■ **Given exercise**:
Give everything in the data from the line containing "1288x935 pixels. At" down to the line containing "Action: pyautogui.click(x=358, y=587)", both included, as a JSON list of strings with one string per line and blank lines omitted.

■ **Stored entries**:

********

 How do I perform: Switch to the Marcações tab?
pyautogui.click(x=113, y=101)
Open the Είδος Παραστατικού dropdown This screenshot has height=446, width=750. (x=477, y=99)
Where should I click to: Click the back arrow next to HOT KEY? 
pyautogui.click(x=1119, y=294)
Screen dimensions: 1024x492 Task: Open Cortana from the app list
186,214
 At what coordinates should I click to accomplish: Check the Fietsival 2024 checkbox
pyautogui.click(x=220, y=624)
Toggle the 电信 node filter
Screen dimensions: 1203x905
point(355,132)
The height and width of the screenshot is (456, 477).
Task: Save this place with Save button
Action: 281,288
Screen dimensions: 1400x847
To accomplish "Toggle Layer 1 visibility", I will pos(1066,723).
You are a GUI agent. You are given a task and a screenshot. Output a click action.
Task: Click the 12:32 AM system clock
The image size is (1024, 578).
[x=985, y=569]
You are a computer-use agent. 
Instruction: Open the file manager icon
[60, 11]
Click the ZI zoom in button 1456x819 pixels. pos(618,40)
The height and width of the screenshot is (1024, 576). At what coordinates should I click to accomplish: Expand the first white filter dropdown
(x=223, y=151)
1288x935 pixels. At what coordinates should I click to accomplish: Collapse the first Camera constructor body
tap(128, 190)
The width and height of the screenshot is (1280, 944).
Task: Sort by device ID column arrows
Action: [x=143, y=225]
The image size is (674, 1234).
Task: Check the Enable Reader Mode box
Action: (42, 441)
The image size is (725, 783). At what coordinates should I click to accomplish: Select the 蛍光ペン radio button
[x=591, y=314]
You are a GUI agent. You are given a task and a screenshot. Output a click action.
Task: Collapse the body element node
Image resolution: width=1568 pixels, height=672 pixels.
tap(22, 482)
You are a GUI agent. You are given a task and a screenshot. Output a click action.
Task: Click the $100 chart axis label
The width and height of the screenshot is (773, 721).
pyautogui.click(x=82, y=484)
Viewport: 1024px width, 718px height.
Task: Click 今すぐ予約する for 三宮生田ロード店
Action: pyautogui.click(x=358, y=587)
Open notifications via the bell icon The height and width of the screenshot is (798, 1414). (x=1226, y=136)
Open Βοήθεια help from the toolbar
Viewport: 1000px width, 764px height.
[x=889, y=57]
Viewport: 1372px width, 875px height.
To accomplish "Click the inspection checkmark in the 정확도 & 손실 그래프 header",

********

■ **Response to this exercise**:
[
  "1288x935 pixels. At what coordinates should I click to accomplish: Collapse the first Camera constructor body",
  "tap(128, 190)",
  "The width and height of the screenshot is (1280, 944).",
  "Task: Sort by device ID column arrows",
  "Action: [x=143, y=225]",
  "The image size is (674, 1234).",
  "Task: Check the Enable Reader Mode box",
  "Action: (42, 441)",
  "The image size is (725, 783). At what coordinates should I click to accomplish: Select the 蛍光ペン radio button",
  "[x=591, y=314]",
  "You are a GUI agent. You are given a task and a screenshot. Output a click action.",
  "Task: Collapse the body element node",
  "Image resolution: width=1568 pixels, height=672 pixels.",
  "tap(22, 482)",
  "You are a GUI agent. You are given a task and a screenshot. Output a click action.",
  "Task: Click the $100 chart axis label",
  "The width and height of the screenshot is (773, 721).",
  "pyautogui.click(x=82, y=484)",
  "Viewport: 1024px width, 718px height.",
  "Task: Click 今すぐ予約する for 三宮生田ロード店",
  "Action: pyautogui.click(x=358, y=587)"
]